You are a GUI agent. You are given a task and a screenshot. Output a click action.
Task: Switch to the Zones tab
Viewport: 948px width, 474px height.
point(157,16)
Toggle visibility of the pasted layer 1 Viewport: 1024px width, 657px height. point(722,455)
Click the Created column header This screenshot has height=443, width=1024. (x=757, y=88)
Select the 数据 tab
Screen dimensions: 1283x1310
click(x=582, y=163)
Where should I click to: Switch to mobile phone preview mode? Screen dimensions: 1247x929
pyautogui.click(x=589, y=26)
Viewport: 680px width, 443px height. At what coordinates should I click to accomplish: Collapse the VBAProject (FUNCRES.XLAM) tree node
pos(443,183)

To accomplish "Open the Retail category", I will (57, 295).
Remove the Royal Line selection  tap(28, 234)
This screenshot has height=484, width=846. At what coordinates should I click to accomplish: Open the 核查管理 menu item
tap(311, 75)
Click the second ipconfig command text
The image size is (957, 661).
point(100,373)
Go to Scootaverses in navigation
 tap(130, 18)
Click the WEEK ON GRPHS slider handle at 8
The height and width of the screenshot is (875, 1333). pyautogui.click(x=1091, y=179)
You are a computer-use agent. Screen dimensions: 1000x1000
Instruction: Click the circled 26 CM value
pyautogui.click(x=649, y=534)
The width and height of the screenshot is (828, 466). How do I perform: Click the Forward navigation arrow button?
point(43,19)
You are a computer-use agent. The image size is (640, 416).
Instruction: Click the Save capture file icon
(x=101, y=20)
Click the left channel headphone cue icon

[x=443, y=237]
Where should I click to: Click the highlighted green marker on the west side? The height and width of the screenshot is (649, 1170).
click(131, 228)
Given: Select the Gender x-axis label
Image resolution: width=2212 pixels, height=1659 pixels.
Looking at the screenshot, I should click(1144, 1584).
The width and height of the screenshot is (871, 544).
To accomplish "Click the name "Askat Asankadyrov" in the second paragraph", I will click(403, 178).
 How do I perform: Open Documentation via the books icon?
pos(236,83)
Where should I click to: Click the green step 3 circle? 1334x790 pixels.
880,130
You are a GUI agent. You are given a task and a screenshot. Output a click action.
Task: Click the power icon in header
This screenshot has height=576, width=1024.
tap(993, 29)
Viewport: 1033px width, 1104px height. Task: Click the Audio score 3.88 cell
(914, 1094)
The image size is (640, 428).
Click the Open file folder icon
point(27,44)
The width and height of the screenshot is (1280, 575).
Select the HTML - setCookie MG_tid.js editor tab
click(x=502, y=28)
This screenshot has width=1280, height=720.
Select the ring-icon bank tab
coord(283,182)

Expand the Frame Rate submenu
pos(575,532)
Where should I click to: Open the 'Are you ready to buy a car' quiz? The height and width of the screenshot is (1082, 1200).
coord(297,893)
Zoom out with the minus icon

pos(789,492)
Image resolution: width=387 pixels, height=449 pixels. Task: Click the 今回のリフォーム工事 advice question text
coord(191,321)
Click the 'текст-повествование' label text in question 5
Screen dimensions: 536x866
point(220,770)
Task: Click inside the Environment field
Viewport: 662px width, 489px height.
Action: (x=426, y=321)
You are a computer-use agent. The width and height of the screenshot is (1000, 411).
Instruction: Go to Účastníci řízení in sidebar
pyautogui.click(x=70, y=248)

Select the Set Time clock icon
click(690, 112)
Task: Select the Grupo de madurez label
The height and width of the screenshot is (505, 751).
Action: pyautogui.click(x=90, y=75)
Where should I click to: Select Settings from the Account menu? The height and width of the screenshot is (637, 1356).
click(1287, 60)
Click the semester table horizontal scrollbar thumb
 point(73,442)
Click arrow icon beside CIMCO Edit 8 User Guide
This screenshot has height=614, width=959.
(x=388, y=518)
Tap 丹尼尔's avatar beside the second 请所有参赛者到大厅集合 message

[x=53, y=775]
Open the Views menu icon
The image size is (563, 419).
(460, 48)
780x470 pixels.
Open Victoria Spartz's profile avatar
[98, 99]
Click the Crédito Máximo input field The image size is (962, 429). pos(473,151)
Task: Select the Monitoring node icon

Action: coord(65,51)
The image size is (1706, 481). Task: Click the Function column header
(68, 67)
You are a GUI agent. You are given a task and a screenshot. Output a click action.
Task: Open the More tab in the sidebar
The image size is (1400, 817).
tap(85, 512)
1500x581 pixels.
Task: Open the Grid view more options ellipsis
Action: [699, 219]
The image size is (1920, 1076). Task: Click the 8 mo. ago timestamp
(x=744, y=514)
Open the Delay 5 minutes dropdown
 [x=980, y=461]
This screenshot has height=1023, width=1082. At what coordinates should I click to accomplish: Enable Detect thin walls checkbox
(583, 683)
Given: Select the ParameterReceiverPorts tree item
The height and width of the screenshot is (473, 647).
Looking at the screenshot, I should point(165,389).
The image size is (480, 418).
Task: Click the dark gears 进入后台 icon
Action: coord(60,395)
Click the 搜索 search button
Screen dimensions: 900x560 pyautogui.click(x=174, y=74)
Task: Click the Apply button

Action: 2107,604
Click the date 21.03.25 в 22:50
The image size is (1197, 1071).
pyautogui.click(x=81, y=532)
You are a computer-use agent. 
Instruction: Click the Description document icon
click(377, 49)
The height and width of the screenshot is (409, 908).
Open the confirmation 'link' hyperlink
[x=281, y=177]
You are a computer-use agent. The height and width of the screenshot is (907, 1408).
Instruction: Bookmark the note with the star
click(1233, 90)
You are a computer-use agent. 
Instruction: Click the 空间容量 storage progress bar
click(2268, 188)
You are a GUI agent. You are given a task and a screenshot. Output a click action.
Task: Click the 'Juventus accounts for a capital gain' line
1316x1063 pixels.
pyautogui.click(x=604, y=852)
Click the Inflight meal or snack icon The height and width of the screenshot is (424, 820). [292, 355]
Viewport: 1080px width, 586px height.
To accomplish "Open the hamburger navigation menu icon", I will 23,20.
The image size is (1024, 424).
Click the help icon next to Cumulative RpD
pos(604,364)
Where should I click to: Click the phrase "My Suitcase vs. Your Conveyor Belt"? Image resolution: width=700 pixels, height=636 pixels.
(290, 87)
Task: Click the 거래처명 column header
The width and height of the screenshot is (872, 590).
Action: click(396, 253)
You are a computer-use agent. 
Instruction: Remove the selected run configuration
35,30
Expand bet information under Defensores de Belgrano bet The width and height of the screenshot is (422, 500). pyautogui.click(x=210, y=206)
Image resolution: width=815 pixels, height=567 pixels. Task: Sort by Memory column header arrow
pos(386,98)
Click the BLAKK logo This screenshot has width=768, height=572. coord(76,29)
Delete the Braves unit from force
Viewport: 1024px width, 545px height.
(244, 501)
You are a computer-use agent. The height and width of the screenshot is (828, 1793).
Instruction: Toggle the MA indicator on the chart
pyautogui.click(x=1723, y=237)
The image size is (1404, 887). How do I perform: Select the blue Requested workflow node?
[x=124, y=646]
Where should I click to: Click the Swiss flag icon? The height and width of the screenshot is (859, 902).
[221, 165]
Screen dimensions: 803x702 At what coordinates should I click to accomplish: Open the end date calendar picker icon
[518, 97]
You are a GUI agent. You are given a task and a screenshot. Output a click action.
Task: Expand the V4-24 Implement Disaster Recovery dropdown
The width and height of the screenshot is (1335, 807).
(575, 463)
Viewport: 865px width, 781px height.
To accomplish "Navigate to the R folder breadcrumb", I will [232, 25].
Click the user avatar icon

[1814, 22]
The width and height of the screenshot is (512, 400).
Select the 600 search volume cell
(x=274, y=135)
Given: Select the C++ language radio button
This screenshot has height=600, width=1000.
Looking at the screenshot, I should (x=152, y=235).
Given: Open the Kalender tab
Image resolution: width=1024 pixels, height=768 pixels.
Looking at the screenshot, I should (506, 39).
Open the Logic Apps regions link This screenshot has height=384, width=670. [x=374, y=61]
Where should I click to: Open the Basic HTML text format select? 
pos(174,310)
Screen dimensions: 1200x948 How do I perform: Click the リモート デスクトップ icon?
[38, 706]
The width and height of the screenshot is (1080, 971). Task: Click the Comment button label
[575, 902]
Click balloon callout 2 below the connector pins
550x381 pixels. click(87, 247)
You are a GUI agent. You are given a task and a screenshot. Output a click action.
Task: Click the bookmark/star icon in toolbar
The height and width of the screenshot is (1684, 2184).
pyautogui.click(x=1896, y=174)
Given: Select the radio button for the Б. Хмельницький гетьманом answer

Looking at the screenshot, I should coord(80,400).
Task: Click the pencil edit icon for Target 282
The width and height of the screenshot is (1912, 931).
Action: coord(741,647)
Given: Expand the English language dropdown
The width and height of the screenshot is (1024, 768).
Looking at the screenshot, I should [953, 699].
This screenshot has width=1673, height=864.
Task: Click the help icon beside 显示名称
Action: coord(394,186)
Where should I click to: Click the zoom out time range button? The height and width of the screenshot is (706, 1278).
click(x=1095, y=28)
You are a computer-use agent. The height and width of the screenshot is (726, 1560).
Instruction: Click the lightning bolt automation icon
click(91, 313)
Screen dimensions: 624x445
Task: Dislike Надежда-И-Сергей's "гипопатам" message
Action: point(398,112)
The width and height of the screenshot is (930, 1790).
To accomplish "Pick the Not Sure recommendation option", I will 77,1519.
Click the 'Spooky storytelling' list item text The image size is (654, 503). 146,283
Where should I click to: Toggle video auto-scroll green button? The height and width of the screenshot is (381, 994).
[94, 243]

++++++

* _Task instructions_: Wherever a line in the data above contains the word "will", copy that line.

* _Result_:
To accomplish "Open the Retail category", I will (57, 295).
To accomplish "Click the name "Askat Asankadyrov" in the second paragraph", I will click(403, 178).
To accomplish "Open the hamburger navigation menu icon", I will 23,20.
To accomplish "Navigate to the R folder breadcrumb", I will [232, 25].
To accomplish "Pick the Not Sure recommendation option", I will 77,1519.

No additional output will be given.